Verilen garantiler o köprülerin, yolların, hava alanların maliyetini birkaç kere katlıyor. Akıl alır gibi değil.
Madem tasarruf:
-Garanti edilen parayı azaltın!..
-Dolar ve Avro’dan TL’ye çevirin!..
-Garanti süresini kısaltın!..
Garanti geçişlerin ötesinde, dikkat çeken başka bir kalem var.
Son 27 ayda kamuda kiralanan araçlara ödenen para 5 milyar 700 milyon lira.
Tam araç saltanatı!..

Ve belediyeler

31 Mart yerel seçimleri bir başka kapıyı açıyor.
AKP’den CHP’ye geçen bazı belediyelerde lüks, şatafat, garip ihaleler, garip araç kiralamaları, bıraktıkları anormal borçlar, aslında düzenin aynası.
Nüfusuna göre, küçük - büyük demeden il ve ilçelerde babalarının parası imiş gibi, savrulan paralar, mal ve hizmet alımları.
Bu alımlar kimlerden?..
Baş döndüren harcamalar ve bırakılan borçlar karşısında CHP Şanlıurfa milletvekili Mahmut Tanal Meclis’e araştırma önergesi veriyor.
AKP ve MHP oylarıyla nasıl olsa reddedilecek bir önerge!..
Yine de, Meclis’te tartışma sırasında farklı gerçekleri öğrenmek açısından, bir fırsat.

Bir makam odası

Borç batağına saplanmış o belediyelerden biri Manisa’nın Yunusemre Belediyesi.
Yeni seçilen CHP’li belediye başkanı Semih Balaban’ın açıklamasına göre, 260 bin nüfuslu ilçede AKP’li başkan 1 milyar 200 milyon lira borç bırakıyor. 68 milyon lira ödenerek, 48 araç kiralanıyor.
Kimler için kimlerden kiralanmış?..
Ama, asıl inanılmaz bir konu var:
AKP’li belediye başkanının ibretlik makam odası.
Geçen akşam Halk TV'de Başkan Balaban o odayı ayrıntılarıyla gösteriyor.
Çok değerli halılar, odanın ortasında iki ayrı Osmanlı usulü, belki pirinçten, kapaklı lüks iki mangal, kenarda çini bir soba, farklı odalara açılan kapılar, şatafatlı koltuklar, makam masası, v.s.
Görgüsüzlük, doyumsuzluk, aç gözlülük, görmemişlik.
Başka AKP’li belediyelerde benzerleri var ama, Manisa Yunusemre ilçesindeki belediye başkan makam odası eşsiz bir örnek.
Bana kalırsa...
Bir dönemi anlamak ve anlatmak açısından...
O makam odası olduğu gibi korunmalı.
Oraya turistik seferler düzenlenmeli.

Yalçın Doğan kimdir?

Yalçın Doğan, 1965 yılında Alman Lisesi'ni, 1969'da İstanbul Üniversitesi İktisat Fakültesini bitirdi.

Gazeteciliğe 1973 yılında Cumhuriyet'te ekonomi muhabiri olarak başladı. 1981 yılında Cumhuriyet Ankara Temsilciliğine atandı.

1989'da köşe yazarı olarak geçtiği Milliyet'te önce Yayın Koordinatörü, 1999'da Genel Yayın Yönetmeni görevlerini üstlendi. 2003'te Hürriyet Gazetesi'nde sürdürdüğü köşe yazarlığı 2015 yılında sona erdi.

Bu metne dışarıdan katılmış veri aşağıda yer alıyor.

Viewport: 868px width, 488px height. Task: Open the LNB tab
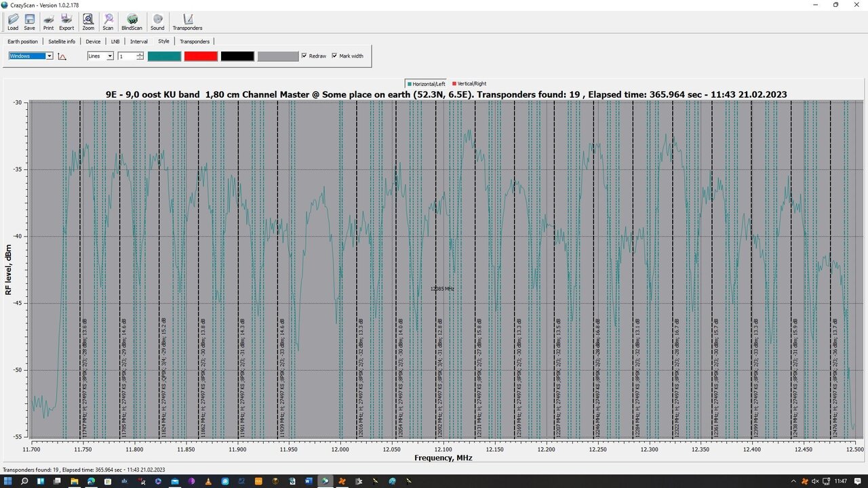(x=115, y=41)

O tarihten bu yana T24'te köşe yazarlığına devam ediyor.

Türk Dil Kurumu, Sedat Simavi, Türkiye Gazeteciler Cemiyeti'in çeşitli ödülleri yanında, 2014'te yılın en iyi köşe yazarı, Halk TV'nin 'Kırılmayan Kalemler' ödülünü kazanan gazeteciler arasında yer aldı.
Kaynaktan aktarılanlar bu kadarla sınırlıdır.